Task description -
Filter these records by the string "computer", copying each line that holds it.

The data -
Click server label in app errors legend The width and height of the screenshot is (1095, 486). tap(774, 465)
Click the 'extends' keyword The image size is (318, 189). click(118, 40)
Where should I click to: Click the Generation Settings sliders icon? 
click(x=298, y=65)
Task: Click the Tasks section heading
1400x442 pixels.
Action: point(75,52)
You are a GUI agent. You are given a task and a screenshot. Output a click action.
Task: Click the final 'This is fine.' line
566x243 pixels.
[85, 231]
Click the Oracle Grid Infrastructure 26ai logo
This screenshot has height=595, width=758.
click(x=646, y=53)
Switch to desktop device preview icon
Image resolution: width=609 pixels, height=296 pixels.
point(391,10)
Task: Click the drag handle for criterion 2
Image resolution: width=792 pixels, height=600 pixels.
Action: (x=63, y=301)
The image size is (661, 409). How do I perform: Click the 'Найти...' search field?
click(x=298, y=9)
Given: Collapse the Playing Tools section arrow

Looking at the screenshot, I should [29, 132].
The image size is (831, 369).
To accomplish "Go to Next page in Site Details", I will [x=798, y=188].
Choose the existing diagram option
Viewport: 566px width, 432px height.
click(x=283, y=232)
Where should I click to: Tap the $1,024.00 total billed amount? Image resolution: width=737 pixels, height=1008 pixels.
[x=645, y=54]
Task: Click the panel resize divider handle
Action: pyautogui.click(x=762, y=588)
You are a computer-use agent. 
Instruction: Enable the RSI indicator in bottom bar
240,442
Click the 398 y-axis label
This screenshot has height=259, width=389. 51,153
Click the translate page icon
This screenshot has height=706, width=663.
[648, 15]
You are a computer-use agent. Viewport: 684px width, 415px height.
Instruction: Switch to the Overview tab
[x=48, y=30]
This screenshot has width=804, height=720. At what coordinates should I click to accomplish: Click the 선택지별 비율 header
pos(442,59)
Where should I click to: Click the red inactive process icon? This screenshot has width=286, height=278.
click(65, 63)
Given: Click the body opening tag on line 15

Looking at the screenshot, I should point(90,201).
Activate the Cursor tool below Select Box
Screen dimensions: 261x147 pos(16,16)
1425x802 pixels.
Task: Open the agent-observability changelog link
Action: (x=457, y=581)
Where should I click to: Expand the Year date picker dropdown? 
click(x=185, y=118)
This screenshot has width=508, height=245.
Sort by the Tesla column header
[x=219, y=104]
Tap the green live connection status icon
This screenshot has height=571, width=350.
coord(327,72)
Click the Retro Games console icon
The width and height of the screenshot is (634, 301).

Problem solution -
You are a computer-use agent. 
You are a computer-use agent. Viewport: 684px width, 415px height.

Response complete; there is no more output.